Getting back to Ettarh, she says that if libraries are sacred spaces, then the workers would be priests, noting that the earliest librarians were priests, noting that the service orientation of the profession motivates many to become librarians. This means that librarians are seen as “nobly impoverished,” working selflessly for the community and “God’s sake,” having a calling, with “spiritual absolution through doing good works for communities and society.” She continues the librarians-as-priests comparison to argue that the primary job duty of librarians is then to “to educate and to save,” with the idea of creating an “educated, enlightened populace, which in turn brings about a better society,” meaning that librarians who do this “good work” are the ones who “provide culture and enlightenment to their communities.” This carries with it the expectation that “fulfillment of job duties requires sacrifice…and only through such dramatic sacrifice can librarians accomplish something ‘bigger than themselves.'” [6]

Eztli happily stamps a book with an overdue stamp, using the skeleton arm, saying that the person who gave her the book (Vic in a sense, as he dropped the book) has to hand over his soul!

In the case of Eztli, she is less of a priest than characters like Iku Kasahara, Asako Shibasaki, and many others on the Library Protection Force in Library War. They are a manifestation of librarians as those who sacrifice, fighting those who try and censor books, although this is always with the idea that the library is neutral and that the books will enlighten society. The same can be said about Aruto, Iina, and Kokoro in Kokoro Toshokan a.k.a. Kokoro Library who live in a rural library and get very few visitors, or Isomura in Let’s Make a Mug Too episode (“The Garden of Sky and Wind”), to give two examples. Perhaps the same could be said about Hisami Hishishii in R.O.D. the TV, Himeko Agari in Komi Can’t Communicate, Fumio Murakumi in Girl Friend Beta, and many other librarians out there in fiction. [7]

The library that Eztli presides over may have a tenor of sacredness, but she is no priest. She is more akin to the spinster librarians of other series, in that she shushes the two protagonists and wants the library to remain quiet. This library is no temple either. It may be dated in what it has, but perhaps this isn’t a surprise as I don’t even think that the series itself is set in the present-day, although I can’t be totally sure about that.

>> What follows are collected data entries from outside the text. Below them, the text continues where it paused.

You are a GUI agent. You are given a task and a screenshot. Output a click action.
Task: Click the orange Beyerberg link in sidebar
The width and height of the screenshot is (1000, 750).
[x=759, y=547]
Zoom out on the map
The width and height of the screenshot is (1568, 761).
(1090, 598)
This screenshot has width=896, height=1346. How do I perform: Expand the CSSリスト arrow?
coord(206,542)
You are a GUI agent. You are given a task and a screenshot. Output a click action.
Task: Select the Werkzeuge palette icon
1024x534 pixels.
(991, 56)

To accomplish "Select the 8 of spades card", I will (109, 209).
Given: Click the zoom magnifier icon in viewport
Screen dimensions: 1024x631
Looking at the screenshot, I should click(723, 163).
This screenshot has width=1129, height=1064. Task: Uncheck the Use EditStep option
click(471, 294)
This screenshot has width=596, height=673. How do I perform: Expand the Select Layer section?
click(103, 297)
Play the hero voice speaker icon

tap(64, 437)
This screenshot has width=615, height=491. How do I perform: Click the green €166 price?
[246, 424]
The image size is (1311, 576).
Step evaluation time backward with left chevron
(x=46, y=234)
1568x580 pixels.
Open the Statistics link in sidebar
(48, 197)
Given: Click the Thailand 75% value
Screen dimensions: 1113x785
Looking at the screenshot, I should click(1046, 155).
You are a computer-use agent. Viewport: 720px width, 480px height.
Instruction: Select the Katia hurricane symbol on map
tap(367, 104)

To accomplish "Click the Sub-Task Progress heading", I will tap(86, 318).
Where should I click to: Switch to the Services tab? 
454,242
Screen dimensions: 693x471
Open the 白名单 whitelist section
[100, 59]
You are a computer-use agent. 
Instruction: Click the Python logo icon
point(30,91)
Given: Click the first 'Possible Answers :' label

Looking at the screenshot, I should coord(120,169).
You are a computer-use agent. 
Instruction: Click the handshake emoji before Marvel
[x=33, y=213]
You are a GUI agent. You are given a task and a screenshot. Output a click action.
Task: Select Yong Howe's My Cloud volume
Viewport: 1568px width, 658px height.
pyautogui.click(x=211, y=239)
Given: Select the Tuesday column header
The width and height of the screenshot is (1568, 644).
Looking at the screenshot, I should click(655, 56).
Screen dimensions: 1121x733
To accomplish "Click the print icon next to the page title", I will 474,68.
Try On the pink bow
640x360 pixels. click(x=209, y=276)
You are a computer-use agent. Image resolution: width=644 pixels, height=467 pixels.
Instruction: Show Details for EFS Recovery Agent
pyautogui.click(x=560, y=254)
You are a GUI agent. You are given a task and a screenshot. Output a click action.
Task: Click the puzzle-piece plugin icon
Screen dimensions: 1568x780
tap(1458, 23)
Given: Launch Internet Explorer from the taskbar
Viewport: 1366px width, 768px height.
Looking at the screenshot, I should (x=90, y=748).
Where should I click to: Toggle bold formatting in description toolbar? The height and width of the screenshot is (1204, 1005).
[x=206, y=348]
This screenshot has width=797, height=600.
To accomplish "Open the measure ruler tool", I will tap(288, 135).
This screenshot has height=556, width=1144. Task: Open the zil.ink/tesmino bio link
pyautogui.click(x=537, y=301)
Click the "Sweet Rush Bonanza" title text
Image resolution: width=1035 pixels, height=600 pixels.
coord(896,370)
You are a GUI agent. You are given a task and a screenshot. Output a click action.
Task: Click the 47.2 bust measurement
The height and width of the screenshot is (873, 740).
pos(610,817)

She has to deal with disruptive, problem patrons, who don’t follow the library’s rules, and crush her body into many pieces. How is she supposed to do her library work if her information desk is smashed and her body is in pieces? We never get the answer to that, because Victor and Valentino go to the next room, leaving as quickly as they came in, on their quest to find the rest of Hun’s body before is too late, and beat any of the other skeletons trying to get the body first.

Although I could be hoping too much, I think it would be interesting if she returns in a later episode, maybe even as a ghost who haunts them. Who knows. There’s a lot of interesting storylines with her that could be done. In any case, she is unlike any librarian I have seen since, and I hope to see more skeleton librarians, whether her or someone else, in animated series in the future. Criticisms and commentary on this post are welcome in the comments below this post, which I vet to make sure that I can make sure comments from spammers aren’t published and to publish those comments which are genuine instead.

© 2022 Burkely Hermann. All rights reserved.


Notes

[1] Brytani, “A Study of Librarian Fashion,” The Intrepid Nerd, Oct. 6, 2011.

[2] See episodes 1, 2, and 3, named “Skeleton in the Library“, “Chance Reunion“, and “Catching up” respectfully. There’s also skeletons in the world of Hilda as an elderly patron, Matilda “Tildy” Pilqvist, checks out a book entitled “The Skeleton Whisperer”.

[3] “what do skeletons represent in mexican culture,” lisbdnet, Dec. 20, 2021; Tom Swanson & Marianne Menditto, “So What’s With the Skeletons in Mexican Folk Art?,” PVAngels, Apr. 15, 2013; Gayle Trim, “Day of the Dead Sweets and Treats,” History.com, Nov. 2, 2012; “What’s Up with All of Skeletons in Mexican Art?,” Galeria de Ida Victoria, Oct. 26, 2017; “Why Are There So Many Skulls In Mexico ?,” Inspired Nomad Adventures, Oct. 8, 2017; Mary Jane Gagnier Mendoza, “Dia de los Muertos: the dead come to life in Mexican folk art,” MexConnect, 2003; ““La Catrina:” Mexican representation of Death,” The Yucatan Times, Dec. 8, 2017; Jonathan Jones, “Skull art is not a new idea,” The Guardian, May 2, 2008; David Agren, “Mexico’s Day of the Dead festival rises from the graveyard and into pop culture,” The Guardian, Oct. 27, 2019; Tracy Novinger, ““Catrinas” and Skeletons: Mocking Death in Mexican Culture,” Patzcuareando: Peripatetic in Patzcuaro, Oct. 28, 2007; Tracy Brown, “Spooky new cartoon ‘Victor and Valentino’ channels Mesoamerican folklore,” Los Angeles Times, Mar. 30, 2019; “Animated People: Diego Molano, Creator of Cartoon Network’s ‘Victor and Valentino’,” Animation Magazine, Apr. 25, 2019.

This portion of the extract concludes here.